Claude Roux, en 1926, corrobore cette thèse en trouvant même des ressemblances entre des graffitis sahariens et les fort douteuses inscriptions préhistoriques trouvées à Glozel, un petit hameau dans le Bourbonnais en France. Il en déduit que les Atlantes avaient étendu leur empire de l’Algérie jusqu’au nord de la France.
Pour le géologue Borchart (un Allemand malgré son nom français), c’est en Tunisie qu’il faut situer l’Atlantide, précisément au centre du chott El-Hameina, un petit lac salé à quelques kilomètres à l’intérieur de la côte, pas loin de la frontière algérienne. Ce lac aurait été relié à la mer par un canal, mais un grand tremblement de terre aurait fait disparaître le lac salé et le canal sous le sable, mettant ainsi fin à la prospérité de l’Atlantide.
Significatif pour Borchart est le fait que la population locale s’appelle les Béni Hammama (au moins au temps de Borchart). Dans le dialecte libre arbitre, leur nom deviendrait At-tala et le lac salé deviendrait ainsi la mer des At-tala, donc des Atlantes. (Je ne garantis pas l’exactitude des noms et des traductions: j’attends du courrier contestataire à ce sujet).
Borchard se trompe, affirme péremptoirement un de ses compatriotes, l’archéologue Herman, c’est plutôt dans le chott El-Djerid qu’il faut chercher l’Atlantide, et plus précisément dans la petite oasis de Rhelissia (introuvable sur mes cartes géographiques).
En conclusion, l’Atlantide se serait trouvée en Tunisie, en Algérie ou au Maroc ?
Au fond, je préfère l’incertitude. En effet, au moment où vous me lisez, je suis à El-Oued, dans la belle résidence Eddhaouia de M. Mehri, qui se trouve à une centaine de kilomètres à vol d’oiseau des lieux identifiés par Herman et par Borchard comme les site de l’Atlantide. Je me trouve ici parce que je participe au quatrième Symposium international d’El-Oued, auquel, cette année, sont invités des Tunisiens, des Marocains et des Algériens. On parlera d’économie et d’affaires, mais un peu de fantaisie ne fait jamais mal.
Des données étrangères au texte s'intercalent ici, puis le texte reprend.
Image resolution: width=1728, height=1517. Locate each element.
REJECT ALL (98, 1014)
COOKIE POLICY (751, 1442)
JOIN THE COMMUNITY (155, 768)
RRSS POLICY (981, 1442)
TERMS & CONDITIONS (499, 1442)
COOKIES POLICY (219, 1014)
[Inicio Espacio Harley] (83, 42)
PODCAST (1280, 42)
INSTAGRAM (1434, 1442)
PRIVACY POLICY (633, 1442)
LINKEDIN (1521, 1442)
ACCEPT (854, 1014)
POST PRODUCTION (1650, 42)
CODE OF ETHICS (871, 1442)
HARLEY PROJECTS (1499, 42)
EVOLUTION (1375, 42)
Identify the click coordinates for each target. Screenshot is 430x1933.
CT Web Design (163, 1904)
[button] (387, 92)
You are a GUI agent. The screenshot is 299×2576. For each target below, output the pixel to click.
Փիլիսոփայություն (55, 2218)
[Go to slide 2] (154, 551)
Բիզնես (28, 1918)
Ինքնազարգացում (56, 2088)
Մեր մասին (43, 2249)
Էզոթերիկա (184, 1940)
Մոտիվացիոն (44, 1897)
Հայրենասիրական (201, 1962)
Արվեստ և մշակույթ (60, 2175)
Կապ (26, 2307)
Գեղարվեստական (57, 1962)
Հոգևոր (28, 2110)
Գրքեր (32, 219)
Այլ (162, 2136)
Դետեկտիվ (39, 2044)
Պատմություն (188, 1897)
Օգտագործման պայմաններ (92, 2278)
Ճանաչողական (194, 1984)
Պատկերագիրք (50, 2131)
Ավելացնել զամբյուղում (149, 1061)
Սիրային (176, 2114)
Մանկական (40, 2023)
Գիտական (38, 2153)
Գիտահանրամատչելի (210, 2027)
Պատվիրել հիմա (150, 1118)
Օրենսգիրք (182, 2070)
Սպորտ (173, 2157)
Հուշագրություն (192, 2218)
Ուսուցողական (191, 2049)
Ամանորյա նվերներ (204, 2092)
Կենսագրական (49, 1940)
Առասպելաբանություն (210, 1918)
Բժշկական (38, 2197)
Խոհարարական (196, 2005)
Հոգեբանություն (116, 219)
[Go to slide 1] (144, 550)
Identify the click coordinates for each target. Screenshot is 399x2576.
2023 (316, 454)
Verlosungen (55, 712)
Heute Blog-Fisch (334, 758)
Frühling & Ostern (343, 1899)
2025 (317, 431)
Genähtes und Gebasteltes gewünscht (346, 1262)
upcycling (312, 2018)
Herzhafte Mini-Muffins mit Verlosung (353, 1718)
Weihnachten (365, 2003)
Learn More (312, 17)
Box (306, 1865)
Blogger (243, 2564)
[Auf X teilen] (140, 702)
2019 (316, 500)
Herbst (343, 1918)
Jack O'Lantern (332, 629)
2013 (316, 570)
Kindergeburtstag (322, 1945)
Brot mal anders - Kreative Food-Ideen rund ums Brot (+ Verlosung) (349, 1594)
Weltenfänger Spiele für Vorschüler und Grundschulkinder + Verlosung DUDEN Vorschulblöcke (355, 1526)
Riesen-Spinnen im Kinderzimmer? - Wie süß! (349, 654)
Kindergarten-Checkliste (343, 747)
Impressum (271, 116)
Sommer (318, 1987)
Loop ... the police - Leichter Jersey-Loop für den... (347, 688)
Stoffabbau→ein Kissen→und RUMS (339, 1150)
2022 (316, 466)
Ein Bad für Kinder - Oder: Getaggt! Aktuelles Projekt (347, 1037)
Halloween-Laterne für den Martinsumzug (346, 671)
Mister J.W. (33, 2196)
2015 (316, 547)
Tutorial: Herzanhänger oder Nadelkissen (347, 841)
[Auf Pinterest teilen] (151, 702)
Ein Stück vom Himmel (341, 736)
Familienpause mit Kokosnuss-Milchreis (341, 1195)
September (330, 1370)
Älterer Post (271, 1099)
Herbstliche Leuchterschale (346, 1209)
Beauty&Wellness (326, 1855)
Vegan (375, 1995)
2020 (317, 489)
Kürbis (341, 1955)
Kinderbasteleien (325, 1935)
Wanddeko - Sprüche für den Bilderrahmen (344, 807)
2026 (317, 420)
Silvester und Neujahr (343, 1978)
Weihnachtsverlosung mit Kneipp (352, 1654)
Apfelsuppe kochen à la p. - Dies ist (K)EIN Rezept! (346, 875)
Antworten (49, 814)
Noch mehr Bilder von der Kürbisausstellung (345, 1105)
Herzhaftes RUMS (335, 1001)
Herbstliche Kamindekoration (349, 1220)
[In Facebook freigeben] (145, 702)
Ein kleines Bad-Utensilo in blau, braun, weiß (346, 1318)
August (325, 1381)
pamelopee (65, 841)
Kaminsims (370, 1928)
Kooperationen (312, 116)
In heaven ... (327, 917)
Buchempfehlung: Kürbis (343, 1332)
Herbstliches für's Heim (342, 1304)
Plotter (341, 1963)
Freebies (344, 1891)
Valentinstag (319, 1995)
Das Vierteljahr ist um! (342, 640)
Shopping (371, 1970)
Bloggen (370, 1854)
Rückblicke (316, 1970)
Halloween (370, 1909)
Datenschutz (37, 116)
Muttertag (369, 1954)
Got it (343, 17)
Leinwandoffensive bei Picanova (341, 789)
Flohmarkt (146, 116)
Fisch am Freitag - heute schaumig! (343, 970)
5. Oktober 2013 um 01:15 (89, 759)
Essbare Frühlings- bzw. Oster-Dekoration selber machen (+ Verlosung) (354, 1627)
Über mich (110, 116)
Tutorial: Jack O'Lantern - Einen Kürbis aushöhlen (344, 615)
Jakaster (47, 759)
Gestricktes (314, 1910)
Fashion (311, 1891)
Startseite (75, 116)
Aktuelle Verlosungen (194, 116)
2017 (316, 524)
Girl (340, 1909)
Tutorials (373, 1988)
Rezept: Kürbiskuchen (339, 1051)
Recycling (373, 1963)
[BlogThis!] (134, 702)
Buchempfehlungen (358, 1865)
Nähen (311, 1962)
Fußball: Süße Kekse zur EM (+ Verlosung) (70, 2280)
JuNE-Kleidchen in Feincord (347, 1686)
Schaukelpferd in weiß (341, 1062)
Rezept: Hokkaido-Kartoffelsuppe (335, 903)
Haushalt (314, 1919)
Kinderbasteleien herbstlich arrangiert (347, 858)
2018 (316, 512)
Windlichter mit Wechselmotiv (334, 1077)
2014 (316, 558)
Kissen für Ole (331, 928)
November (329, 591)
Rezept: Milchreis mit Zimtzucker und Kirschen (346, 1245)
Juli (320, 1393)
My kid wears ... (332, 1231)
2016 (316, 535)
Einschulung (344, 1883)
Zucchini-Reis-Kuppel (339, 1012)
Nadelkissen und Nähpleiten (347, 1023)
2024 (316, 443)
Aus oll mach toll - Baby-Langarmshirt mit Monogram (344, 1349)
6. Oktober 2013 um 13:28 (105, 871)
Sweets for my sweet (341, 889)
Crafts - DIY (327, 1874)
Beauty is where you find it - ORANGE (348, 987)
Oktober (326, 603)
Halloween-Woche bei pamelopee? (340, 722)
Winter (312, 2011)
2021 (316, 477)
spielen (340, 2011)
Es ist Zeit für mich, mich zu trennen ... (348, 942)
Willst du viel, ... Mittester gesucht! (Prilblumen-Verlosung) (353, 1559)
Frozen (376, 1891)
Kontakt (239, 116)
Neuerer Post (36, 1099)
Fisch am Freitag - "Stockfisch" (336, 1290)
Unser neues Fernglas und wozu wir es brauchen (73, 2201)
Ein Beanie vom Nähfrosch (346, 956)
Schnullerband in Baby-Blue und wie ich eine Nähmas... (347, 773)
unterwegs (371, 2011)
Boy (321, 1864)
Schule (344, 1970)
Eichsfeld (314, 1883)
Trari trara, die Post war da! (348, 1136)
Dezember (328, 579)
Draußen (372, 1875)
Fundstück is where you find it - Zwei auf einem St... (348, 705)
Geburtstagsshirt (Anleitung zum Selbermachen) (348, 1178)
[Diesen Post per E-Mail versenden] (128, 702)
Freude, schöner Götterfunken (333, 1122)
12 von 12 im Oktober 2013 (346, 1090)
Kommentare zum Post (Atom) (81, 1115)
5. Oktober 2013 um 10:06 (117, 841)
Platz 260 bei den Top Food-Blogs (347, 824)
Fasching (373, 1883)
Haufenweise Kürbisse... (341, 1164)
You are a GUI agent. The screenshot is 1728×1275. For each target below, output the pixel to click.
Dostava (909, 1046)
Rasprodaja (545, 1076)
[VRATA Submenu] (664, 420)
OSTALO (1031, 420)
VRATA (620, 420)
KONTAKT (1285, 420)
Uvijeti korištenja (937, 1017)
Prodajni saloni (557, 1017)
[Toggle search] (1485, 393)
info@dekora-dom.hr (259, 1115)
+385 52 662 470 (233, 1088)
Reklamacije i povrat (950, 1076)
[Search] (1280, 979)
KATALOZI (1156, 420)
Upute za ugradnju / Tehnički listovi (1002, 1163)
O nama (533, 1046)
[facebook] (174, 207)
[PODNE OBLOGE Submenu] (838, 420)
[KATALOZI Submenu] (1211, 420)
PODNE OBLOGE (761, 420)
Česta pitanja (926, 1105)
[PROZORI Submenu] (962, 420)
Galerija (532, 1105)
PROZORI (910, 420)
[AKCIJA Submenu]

Dans un conteste de guerres et de conquêtes commerciales, il m’a paru de bon augure de faire découvrir à mes amis maghrébins – ou le rappeler à ceux qui le savaient déjà – qu’ils pourraient être les descendants du grand peuple des Atlantes, et que leurs ancêtres, d’après certains, auraient dominé tout le Bassin méditerranéen et seraient même arrivés dans le nord de l’Europe, en Afrique et même en Amérique.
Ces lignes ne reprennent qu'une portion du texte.